The Company shall pay as incurred (within 10 calendar days following the Company’s receipt of an invoice from Executive) Executive’s out-of-pocket expenses, including attorneys’ fees, incurred by Executive at any time from the date of this Plan through Executive’s remaining lifetime or, if longer, the statute of limitations for contract claims under applicable state law, in connection with any action taken to enforce the Executive’s rights under this Plan or construe or determine the validity of this Plan or otherwise in connection herewith, including any claim or legal action or proceeding, whether brought by Executive or the Company or another party; provided, Executive must be successful through judgment in his/her favor with respect to such action in order to recover fees under this section; provided further, that Executive shall have submitted an invoice for such fees and expenses at least 15 calendar days before the end of the calendar year next following the calendar year in which such fees and expenses were incurred. The amount of such legal fees and expenses that the Company is obligated to pay in any given calendar year shall not affect the legal fees and expenses that the Company is obligated to pay in any other calendar year, and Executive’s right to have the Company pay such legal fees and expenses may not be liquidated or exchanged for any other benefit.
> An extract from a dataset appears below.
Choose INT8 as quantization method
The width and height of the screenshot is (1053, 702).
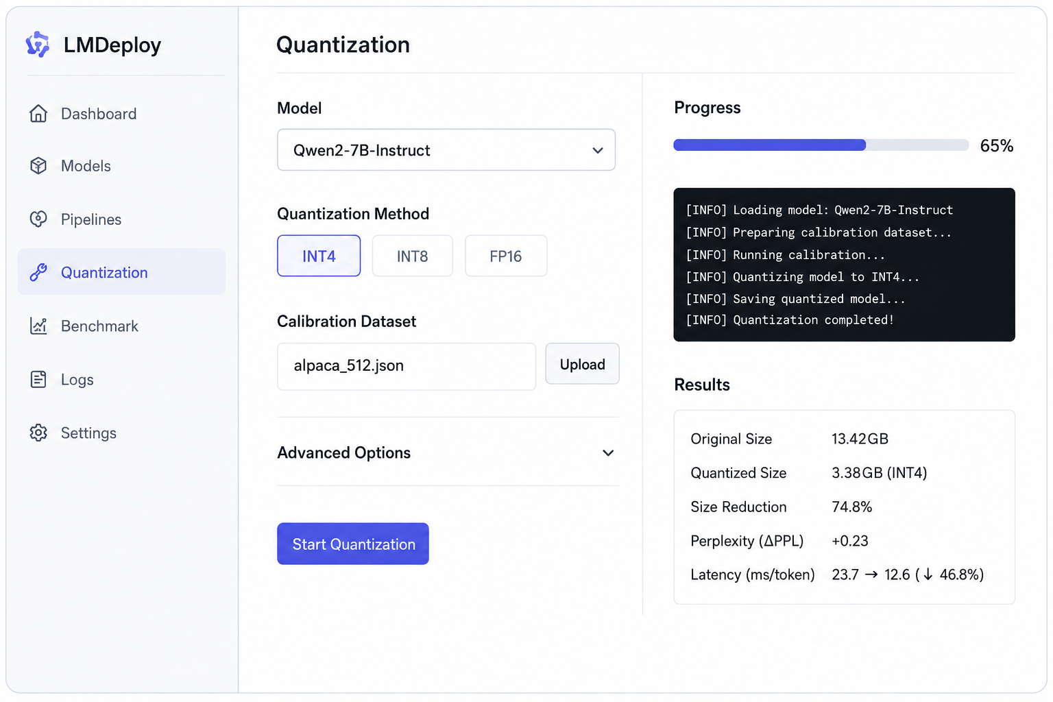tap(412, 256)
The Company’s obligation to pay Executive’s eligible legal fees and expenses under this Section I.j shall not be conditioned upon termination of Executive’s employment.

 

  k.

Certain Reductions in Payments.

 

  i.

Anything in this Agreement to the contrary notwithstanding, in the event that an independent, nationally recognized accounting firm designated by the Company prior to a Change in Control (the “Accounting Firm”) shall determine that receipt of any payments, benefits, or distributions from the Company or its Affiliates in the nature of compensation to or for Executive’s benefit, whether paid or payable pursuant to this Plan or otherwise (a “Payment”) would (after taking into account any value reasonably attributable to the non-competition covenant in the Restrictive Covenants), subject Executive to the excise tax under Section 4999 of the Code, the Accounting Firm shall determine whether to reduce any of the Payments paid or payable pursuant to this Plan or otherwise (the “Agreement Payments”) to the Reduced Amount (as defined below). The Agreement Payments shall be reduced to the Reduced Amount only if the Accounting Firm determines that Executive would have a greater Net After-Tax Receipt (as defined below) of aggregate Payments if Executive’s Agreement Payments were reduced to the Reduced Amount. If instead the Accounting Firm determines that Executive would not have a greater Net After-Tax Receipt of aggregate Payments if Executive’s Agreement Payments were reduced to the Reduced Amount, Executive shall receive all Agreement Payments to which Executive is entitled under this Plan or otherwise. Notwithstanding anything to the contrary, in no event shall the value (if any) attributable to the non-competition covenant in the Restrictive Covenants be taken into account for purposes of the Accounting Firm’s determination if it would reduce the Agreement Payments to be paid to Executive, it being understood that any such valuation is intended solely to reduce the amounts that are considered “parachute payments” and therefore reduce any excise tax under Section 4999 of the Code. Any valuation of the non-competition covenant in the Restrictive Covenants shall be determined by the Accounting Firm (or, if the Accounting Firm is not able to make such determination, an independent third-party valuation specialist, selected by the Company), and the Company shall cooperate in good faith in connection with any such valuation process. In no event shall this Section or any other provision of this Plan or otherwise be construed to require the Company to provide any tax gross-up for Executive’s excise tax liability, if any, under Section 4999 of the Code.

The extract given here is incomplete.